§ **WORK TO DO**
1. Reproduce the part of the camera forum thread that opens with the words containing "## freph (Apr" and closes with "(Jan 11, 2010)".
2. In the camera forum thread, what is the highest total budget Fishly would consider after chipping in?
3. Write the next part of the camera forum thread, picking up right after its final line.

§ **GIVEN PASSAGE**
========================================================================

# Good Video/Still Camera?



## Fishly (Jan 8, 2010)

I might be getting a digital camera for my birthday/christmas present this year, but I'm not sure whether I want a still camera, a video camera, or a combination camera. And I know nothing about cameras or photography, so I don't know what to ask for. Since so many of you seem to have great pictures, I was hoping you could make some recommendations.

I mostly want to take pictures/videos of my aquariums, the sky (usually at dusk/dawn), DIY tutorials (which usually need detail shots), and my dogs. One thing I know I don't want is the kind of camera that waits a second to take a picture after you press the button. The budget is probably around $200, maybe more if I chip in (up to $400 total).

So, any suggestions? I think a combination camera would be best, but is there one that wouldn't be a sacrifice of quality for quantity?


----------



## eser21 (Apr 19, 2011)

well for that sort of price you are looking at a compact.. as im in rip off britain you can certainly get them cheaper in the states.
i read a lot of tech mags and find the best way to buy something is go back 6-8 issues (months) and pick up there best buys and recommended's (great product, reduced price)
Sothe best camera i really have hand on experience with is the panasonic lumix tz8, this was a best in class in January, a friend bought it and is extremely happy. Good lens, powerful zoom, well set out and great pictures. It was £177 ($250?) in jan so can prob get it cheaper now.
Id steer clear of sony cameras, while they still take good pictures you pay a lot for the name and very rarely do you see great sony reviews...
Finding a camera for that money you will have to sacrifice something and as a rule it will be 1080p video, dont focus on pixels too much as unless you are printing in more than A3 then you wont be able to see the difference, better to have less pixels and a better processor/ sensor. 
Now some people will say squeeze your budget a little but doing this normally means that you end up compromising the overall quality because by squeezing you end up with the worst of the next level camera, and in all honesty you are most likely to use the video on youtube or such like and the difference in 720 or 1080 is negligible unless viewed on a large screen.
If i was to buy a new camera it would be this one or definitely one of the panasonic range. They consistently deliver great cameras or possibly a nikon.
If you want to spend some time researching a good start is go on flea bay and buy a 6 month old digital photography magazine... never buy new releases as invariably they have issues that are rectified after a few months... that goes for most tech..
good luck


----------



## freph (Apr 4, 2011)

Newegg usually has some great sales for good cameras if you manage to catch them....however they're usually sold out within a few hours of the sale release, so catching them is the only hard part. If you check your email frequently, just subscribe to their ads.


----------



## dodohead (Jan 11, 2010)

========================================================================

§ **STORED DATA**

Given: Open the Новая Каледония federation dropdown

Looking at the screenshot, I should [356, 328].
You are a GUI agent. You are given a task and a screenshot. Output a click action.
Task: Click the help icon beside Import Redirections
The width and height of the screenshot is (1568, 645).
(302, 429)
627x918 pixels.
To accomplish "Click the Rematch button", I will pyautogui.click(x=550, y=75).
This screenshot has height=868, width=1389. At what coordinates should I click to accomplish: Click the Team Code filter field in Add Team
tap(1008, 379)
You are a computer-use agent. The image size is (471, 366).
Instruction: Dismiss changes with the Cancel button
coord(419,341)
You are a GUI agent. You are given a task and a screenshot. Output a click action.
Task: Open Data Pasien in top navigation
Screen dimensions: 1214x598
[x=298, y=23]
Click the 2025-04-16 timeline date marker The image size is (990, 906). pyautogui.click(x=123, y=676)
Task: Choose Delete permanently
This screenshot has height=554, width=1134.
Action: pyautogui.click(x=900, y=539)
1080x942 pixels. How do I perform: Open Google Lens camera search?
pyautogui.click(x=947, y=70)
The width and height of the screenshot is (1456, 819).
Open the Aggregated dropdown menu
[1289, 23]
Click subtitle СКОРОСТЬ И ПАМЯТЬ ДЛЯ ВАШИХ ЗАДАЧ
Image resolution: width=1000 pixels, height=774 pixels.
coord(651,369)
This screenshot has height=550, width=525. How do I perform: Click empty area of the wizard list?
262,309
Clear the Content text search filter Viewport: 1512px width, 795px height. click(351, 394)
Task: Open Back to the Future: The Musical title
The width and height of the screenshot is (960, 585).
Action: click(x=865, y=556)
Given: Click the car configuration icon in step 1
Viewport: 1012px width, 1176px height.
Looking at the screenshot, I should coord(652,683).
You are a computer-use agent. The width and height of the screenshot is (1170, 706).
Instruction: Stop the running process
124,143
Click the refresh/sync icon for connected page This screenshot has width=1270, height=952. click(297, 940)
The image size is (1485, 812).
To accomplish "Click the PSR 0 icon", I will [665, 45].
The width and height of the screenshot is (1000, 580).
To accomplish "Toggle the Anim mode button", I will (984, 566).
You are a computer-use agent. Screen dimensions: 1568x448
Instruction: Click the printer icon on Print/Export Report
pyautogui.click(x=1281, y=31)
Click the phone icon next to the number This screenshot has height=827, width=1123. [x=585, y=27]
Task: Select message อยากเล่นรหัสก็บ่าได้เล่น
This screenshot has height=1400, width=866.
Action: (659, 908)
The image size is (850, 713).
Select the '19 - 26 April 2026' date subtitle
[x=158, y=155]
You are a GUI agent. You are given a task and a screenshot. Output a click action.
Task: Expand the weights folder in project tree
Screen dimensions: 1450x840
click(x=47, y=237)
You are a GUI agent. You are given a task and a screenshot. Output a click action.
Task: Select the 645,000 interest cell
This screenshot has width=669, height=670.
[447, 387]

========================================================================

§ **REPLIES**
1.
## freph (Apr 4, 2011)

Newegg usually has some great sales for good cameras if you manage to catch them....however they're usually sold out within a few hours of the sale release, so catching them is the only hard part. If you check your email frequently, just subscribe to their ads.


----------



## dodohead (Jan 11, 2010)

2. Up to $400 total.

3.
for your budget, i'd get a regular pocket camera. some of them have 720p or 1080p video now! thats pretty neat. plus it has macro capability for close up pictures

frames per second might be lacking though, typically they're about 1 pic per second or less, and depending on if you use flash or not. 

i saw a nifty canon pocket camera at the store.. i forgot the model number but its... something 300.... it has 1080p video and costs about $250


----------



## dwc13 (Dec 15, 2010)

I've limited my comments to a Digital Video Recorder (DVR) and Digicam, given your price points. 

There will be tradeoffs when using a single device to take both still and video images because the underlying technologies, despite ongoing efforts to converge, are still different. Optical zoom on a typical DVR is at least 18x and often 24x, 30x, or more while shooting at least 30fps (even at higher resolutions such as 1080p, if device is capable). Digicams typically have 4x, 5x, or in some cases advertised 10x/12x optical zoom but when shooting video, especially fast-moving subjects, the electronics often cannot adjust quickly (or quietly) enough. In addition, many Digicams will not shoot video at 30fps+ at higher resolutions (1080p, 720p), meaning the video quality is inferior to that from a DVR. The flip side is a decent Digicam will allow you much, much greater flexibility to "fine tune" a still shot (ISO, white balance, "shutter" speed, etc.) than you could do with a DVR. Finally, as far as audio quality is concerned, the mic in a DVR is vastly superior to anything a Digicam has.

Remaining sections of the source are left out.